Esaurito

Etat de la maison d’Autriche en Italie d’apres le traite de paix de Campo Formio pres Udine du 17 octobre 1797

Rara carta geografica di Giuseppe Antonio Remondini che mostra i possedimenti austriaci nell’Italia settentrionale dopo il trattato di pace di Campoformio firmato il 17 ottobre 1797 dal generale Napoleone Bonaparte, comandante in capo dell’Armata d’Italia, e dal conte Johann Ludwig Josef von Cobenzl, in rappresentanza dell’Austria. La carta, pubblicata a Bassano nel 1798 in occasione della firma del trattato, era quindi di estrema attualità e documentava con precisione i nuovi confini: a nord con la Germania; a sud con la Repubblica Cisalpina e il Mare Adriatico; a est con il Ducato di Carnia e Contea di Gorizia; a ovest con parte del Lago di Garda con la linea di confine che comprendendo Limone e Campione sulla sponda bresciana passava per Lazise e San Giacomo nel Veronese e girando intorno alla fortezza di Legnago si dirigeva, parallela al fiume Po, fino al mare.
Realizzata con precisione scientifica e tempestività editoriale, questa mappa non solo cattura i nuovi assetti territoriali austriaci nella Penisola, ma riflette anche le ambizioni napoleoniche e il tramonto dell’ancien régime.

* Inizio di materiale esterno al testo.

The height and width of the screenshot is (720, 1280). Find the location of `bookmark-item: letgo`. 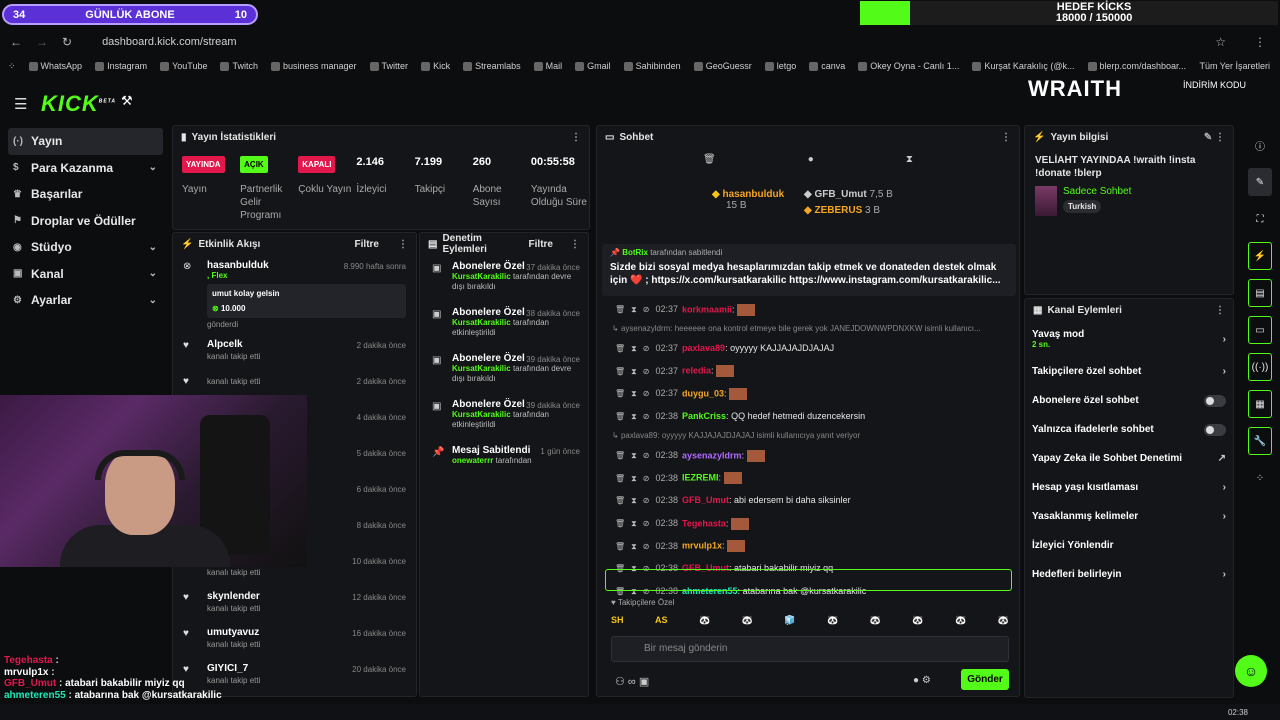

Il Trattato di Campoformio fu il culmine delle vittorie napoleoniche contro la Prima Coalizione e sancì la cessione della Repubblica di Venezia all’Austria in cambio del riconoscimento della neonata Repubblica Cisalpina, uno stato satellite della Francia rivoluzionaria. L’accordo ridisegnò i confini dell’Italia settentrionale: l’Austria ottenne il Veneto, l’Istria e la Dalmazia, mentre la Francia consolidò il proprio controllo sulla Lombardia e su parte dell’Emilia e della Romagna. Questa spartizione segnò l’inizio di profonde trasformazioni politiche e sociali nella regione, preludio alle ulteriori campagne napoleoniche che avrebbero portato alla riorganizzazione dell’Italia nei primi anni del XIX secolo.

La dinastia dei Remondini, tra le più influenti famiglie di stampatori d’Europa tra il XVII e il XIX secolo, ebbe origine a Bassano del Grappa (allora parte della Repubblica di Venezia) grazie a Giovanni Antonio Remondini il Vecchio, che nel 1631 fondò una piccola tipografia. Tuttavia, fu con il figlio Giuseppe Remondini (attivo a partire dal 1660) che l’attività iniziò a prosperare, specializzandosi in stampe popolari, libri di devozione, incisioni e carte geografiche. Nel XVIII secolo, sotto la guida di Francesco Remondini (figlio di Giuseppe), l’azienda raggiunse l’apice, diventando un vero e proprio colosso industriale ante litteram, con oltre 1.000 operai, una rete di vendita internazionale e tecniche innovative come la xilografia e la calcografia.I Remondini si distinsero per la capacità di coniugare qualità e produzione di massa, rivolgendo la loro offerta a un pubblico sia colto che popolare. Le loro opere includevano santini, almanacchi, manuali pratici, ma anche capolavori artistici realizzati in collaborazione con incisori come Giovanni Volpato. Grazie a una fitta rete di agenti commerciali, le loro creazioni raggiungevano fiere in tutta Europa, dalle Americhe all’Impero Ottomano, consolidando un impero economico-culturale.
Giovanni Antonio Remondini nacque nel 1756 in un periodo di massimo splendore per l’azienda familiare. Cresciuto in un ambiente intriso di arte e imprenditoria, ereditò la direzione della stamperia nella fase matura della sua storia, probabilmente affiancando il padre o altri parenti nella gestione. La sua leadership coincise con un’epoca turbolenta: la Rivoluzione Francese (1789) e le campagne napoleoniche in Italia (dal 1796) sconvolsero gli equilibri politici ed economici. La caduta della Repubblica di Venezia nel 1797, sostituita da governi filo-francesi e poi austriaci, danneggiò i commerci dei Remondini, privandoli di protezioni doganali e di mercati tradizionali. Giovanni Antonio tentò di adattarsi, ma le requisizioni militari, la concorrenza di nuove tecniche di stampa industriali e il mutato clima culturale post-rivoluzionario minarono l’azienda.Giovanni Antonio morì nel 1811 senza riuscire a invertire il declino. La stamperia, già in difficoltà, proseguì con eredi minori fino alla chiusura definitiva nel 1861, simbolo della fine di un’era artigianale sostituita dall’industrializzazione.